§ WHAT YOU NEED TO DO: Read through the entries below and return each line with the word "computer".

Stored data

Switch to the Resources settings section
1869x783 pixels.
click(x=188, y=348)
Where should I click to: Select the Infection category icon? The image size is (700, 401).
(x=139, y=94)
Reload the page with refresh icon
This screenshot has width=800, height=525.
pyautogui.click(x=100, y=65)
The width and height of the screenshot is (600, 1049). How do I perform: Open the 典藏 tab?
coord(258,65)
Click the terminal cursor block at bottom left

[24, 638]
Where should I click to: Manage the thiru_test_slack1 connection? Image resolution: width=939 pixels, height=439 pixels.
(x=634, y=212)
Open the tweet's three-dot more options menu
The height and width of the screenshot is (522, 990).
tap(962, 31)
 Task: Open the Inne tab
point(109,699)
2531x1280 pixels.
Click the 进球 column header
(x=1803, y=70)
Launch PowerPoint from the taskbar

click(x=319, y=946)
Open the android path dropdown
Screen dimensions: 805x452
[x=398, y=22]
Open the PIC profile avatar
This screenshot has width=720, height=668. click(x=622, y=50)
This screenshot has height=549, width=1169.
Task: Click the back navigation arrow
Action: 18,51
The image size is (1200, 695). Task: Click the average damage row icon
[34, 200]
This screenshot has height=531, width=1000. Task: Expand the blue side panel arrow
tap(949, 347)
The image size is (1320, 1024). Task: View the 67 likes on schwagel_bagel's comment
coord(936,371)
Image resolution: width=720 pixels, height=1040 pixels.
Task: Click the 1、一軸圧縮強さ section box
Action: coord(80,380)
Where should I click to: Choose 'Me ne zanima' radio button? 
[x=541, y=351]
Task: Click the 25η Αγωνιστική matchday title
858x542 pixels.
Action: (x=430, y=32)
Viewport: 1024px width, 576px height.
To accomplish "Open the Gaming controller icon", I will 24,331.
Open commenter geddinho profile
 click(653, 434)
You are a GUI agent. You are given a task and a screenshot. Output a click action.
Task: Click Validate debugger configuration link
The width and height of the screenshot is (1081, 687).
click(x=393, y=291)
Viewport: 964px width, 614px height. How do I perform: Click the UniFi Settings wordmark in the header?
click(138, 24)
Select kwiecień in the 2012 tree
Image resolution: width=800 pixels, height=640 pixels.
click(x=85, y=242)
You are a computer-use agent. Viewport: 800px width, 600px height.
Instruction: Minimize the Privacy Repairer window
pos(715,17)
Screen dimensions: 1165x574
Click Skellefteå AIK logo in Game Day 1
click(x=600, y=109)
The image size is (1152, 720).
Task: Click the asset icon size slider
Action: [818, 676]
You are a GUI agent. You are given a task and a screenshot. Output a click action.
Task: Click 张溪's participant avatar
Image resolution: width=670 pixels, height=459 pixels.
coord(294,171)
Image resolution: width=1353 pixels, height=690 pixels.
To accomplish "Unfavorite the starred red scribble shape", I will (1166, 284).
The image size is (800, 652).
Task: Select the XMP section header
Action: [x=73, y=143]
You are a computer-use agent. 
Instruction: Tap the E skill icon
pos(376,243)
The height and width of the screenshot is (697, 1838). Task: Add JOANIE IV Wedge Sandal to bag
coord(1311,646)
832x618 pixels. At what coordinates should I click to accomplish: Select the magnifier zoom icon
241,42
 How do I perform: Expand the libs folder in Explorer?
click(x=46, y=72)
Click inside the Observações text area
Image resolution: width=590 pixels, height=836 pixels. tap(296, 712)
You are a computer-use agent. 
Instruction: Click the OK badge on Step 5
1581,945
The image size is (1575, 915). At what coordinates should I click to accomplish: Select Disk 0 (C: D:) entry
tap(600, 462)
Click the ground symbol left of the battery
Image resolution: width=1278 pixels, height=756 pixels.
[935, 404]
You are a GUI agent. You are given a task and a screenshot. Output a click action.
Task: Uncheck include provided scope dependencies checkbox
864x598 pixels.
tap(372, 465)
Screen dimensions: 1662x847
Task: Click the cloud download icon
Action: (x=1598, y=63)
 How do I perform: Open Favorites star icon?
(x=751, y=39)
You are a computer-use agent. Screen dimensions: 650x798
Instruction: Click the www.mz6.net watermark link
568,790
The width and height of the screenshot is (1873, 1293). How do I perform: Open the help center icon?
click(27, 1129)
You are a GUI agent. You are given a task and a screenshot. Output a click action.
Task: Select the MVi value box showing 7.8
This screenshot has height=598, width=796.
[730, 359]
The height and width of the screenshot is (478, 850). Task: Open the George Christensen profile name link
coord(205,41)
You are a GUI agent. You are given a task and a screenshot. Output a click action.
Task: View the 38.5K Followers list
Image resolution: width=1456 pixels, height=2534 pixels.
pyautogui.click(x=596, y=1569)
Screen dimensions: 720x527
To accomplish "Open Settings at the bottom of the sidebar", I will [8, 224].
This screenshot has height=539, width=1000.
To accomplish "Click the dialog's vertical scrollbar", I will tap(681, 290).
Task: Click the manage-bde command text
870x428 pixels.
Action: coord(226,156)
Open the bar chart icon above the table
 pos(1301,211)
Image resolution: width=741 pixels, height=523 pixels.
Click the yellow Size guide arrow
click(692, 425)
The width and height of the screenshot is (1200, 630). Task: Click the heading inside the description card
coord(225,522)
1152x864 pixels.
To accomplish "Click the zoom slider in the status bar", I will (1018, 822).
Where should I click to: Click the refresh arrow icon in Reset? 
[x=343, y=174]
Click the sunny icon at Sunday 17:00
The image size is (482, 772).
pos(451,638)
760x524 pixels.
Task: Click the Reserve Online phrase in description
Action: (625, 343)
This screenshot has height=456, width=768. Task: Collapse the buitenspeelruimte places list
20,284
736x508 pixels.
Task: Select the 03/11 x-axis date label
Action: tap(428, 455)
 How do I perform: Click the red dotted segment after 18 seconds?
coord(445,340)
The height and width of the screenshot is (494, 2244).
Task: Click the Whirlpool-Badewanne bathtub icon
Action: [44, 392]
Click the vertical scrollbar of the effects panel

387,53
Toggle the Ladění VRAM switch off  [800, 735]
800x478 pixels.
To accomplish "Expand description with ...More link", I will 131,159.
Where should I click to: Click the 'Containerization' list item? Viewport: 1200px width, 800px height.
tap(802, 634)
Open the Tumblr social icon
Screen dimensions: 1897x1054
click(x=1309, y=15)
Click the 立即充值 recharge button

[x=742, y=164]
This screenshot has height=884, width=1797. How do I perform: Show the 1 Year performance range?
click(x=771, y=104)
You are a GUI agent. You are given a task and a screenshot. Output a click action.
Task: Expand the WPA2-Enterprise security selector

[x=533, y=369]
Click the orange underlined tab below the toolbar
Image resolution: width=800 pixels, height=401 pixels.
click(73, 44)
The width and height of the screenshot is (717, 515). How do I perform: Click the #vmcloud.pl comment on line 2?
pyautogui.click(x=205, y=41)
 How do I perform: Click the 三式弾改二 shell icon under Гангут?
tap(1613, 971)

§ COMPLETED EXERCISE:
You are a computer-use agent. Viewport: 800px width, 600px height.
You are a computer-use agent. 
You are a computer-use agent. 
You are a computer-use agent. Screen dimensions: 650x798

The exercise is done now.